Fraction d’éjection (FE) : Physiologie, mesure et évaluation clinique
Fraction d’éjection ventriculaire (FE)
Depuis plusieurs décennies, la fraction d’éjection (FE) est la principale méthode d’évaluation de la fonction systolique du ventricule gauche. La fraction d’éjection est simple à calculer : si le ventricule gauche contient 100 ml de sang à la fin de la diastole et que 40 ml sont expulsés pendant la systole, la fraction d’éjection est de 40 %. La fraction d’éjection est donc le volume systolique (SV) divisé par le volume de fin de diastole (EDV) :
EF (%) = (SV/EDV)-100
FE = fraction d’éjection
Comme le volume systolique (SV) est la différence entre le volume de fin de diastole (EDV) et le volume de fin de systole (ESV), la FE peut également être calculée comme suit :
FE (%) = [(VED-ESV)/VED]-100
Valeurs normales de la fraction d’éjection (FE)

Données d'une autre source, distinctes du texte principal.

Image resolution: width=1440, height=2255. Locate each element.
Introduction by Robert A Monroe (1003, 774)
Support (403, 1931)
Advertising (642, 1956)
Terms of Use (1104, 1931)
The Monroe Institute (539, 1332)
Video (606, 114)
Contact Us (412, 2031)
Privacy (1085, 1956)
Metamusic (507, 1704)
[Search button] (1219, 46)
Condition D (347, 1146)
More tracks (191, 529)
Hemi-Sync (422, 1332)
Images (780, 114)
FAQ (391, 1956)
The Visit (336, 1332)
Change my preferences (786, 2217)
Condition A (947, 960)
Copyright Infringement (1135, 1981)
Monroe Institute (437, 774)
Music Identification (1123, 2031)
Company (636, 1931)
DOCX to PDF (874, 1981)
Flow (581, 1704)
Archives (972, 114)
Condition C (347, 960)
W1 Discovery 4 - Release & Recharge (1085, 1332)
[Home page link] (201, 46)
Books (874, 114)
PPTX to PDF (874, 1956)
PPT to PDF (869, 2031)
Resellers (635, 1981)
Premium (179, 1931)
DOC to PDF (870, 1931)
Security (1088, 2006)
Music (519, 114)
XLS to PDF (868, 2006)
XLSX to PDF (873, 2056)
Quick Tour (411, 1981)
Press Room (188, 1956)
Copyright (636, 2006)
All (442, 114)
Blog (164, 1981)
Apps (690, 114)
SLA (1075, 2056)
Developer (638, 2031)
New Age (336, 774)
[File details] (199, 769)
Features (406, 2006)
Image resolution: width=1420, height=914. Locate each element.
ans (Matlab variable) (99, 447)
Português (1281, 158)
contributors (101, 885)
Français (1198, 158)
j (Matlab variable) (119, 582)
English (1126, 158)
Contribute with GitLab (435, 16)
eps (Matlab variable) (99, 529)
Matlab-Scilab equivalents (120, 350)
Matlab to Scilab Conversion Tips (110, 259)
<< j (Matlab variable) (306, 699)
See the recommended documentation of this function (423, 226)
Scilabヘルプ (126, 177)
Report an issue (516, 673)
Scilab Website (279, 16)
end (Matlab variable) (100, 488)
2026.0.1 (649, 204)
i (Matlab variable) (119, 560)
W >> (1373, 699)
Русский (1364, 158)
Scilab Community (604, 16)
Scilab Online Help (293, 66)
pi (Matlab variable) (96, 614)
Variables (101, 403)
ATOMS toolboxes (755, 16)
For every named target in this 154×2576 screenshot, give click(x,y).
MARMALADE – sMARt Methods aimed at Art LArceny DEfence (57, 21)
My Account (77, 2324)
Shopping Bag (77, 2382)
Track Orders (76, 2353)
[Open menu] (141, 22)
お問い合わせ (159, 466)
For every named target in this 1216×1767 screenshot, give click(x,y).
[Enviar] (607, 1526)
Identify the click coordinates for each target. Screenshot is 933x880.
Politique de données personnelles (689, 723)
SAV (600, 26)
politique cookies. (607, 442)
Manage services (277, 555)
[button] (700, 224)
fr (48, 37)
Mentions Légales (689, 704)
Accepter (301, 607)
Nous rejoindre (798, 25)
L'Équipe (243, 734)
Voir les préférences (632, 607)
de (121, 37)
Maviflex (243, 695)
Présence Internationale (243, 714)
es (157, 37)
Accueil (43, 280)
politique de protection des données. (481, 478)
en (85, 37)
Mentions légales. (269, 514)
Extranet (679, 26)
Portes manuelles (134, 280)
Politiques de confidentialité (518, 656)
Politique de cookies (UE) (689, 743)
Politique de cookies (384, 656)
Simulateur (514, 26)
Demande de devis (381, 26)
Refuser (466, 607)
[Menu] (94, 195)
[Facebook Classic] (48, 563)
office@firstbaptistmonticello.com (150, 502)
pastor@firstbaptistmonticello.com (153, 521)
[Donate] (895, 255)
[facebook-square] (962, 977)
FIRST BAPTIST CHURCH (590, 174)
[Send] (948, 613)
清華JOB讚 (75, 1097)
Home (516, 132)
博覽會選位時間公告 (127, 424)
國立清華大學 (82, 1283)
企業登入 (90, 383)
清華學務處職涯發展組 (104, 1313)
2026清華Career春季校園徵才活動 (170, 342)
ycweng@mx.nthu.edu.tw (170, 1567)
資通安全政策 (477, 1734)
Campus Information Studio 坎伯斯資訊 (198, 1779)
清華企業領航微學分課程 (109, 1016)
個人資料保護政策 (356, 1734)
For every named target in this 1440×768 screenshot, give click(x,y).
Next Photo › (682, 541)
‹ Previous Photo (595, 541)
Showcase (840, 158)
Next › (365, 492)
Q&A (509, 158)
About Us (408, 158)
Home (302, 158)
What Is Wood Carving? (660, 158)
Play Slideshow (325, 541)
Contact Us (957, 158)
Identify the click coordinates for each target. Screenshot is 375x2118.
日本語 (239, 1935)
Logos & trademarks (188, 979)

Des études menées sur des individus en bonne santé suggèrent que la fraction d’éjection moyenne est comprise entre 63 % et 69 %. Les lignes directrices européennes et américaines s’accordent à dire que la limite normale inférieure de la fraction d’éjection est de 55 %. Une fraction d’éjection réduite est définie comme une fraction d’éjection insuffisance cardiaque avec fraction d’éjection réduite (ICER).
Fraction d’éjection moyenne | 63% à 69% |
Limite normale inférieure | 55% |
La fraction d’éjection est systématiquement examinée au repos, ce qui ne révèle pas la capacité fonctionnelle (maximale) du ventricule gauche, car il faudrait pour cela mesurer la fraction d’éjection au cours d’une épreuve d’effort sous-maximale. La réserve de fraction d’é jection est la réserve disponible de fraction d’éjection qui peut être générée pendant l’exercice.
Effet de la précharge et de la postcharge sur la fraction d’éjection
La fraction d’éjection dépend fortement de la précharge et de la postcharge. Une augmentation rapide de la précharge (par exemple en augmentant le retour veineux vers le cœur en position couchée) entraîne une augmentation immédiate de la fraction d’éjection. De même, une diminution de la postcharge (par exemple par le biais d’une diminution de la résistance dans la circulation systémique) entraîne une augmentation de la fraction d’éjection. L’inverse est également vrai : une diminution de la précharge entraîne une réduction de la fraction d’éjection, et une augmentation de la postcharge entraîne une réduction de la fraction d’éjection.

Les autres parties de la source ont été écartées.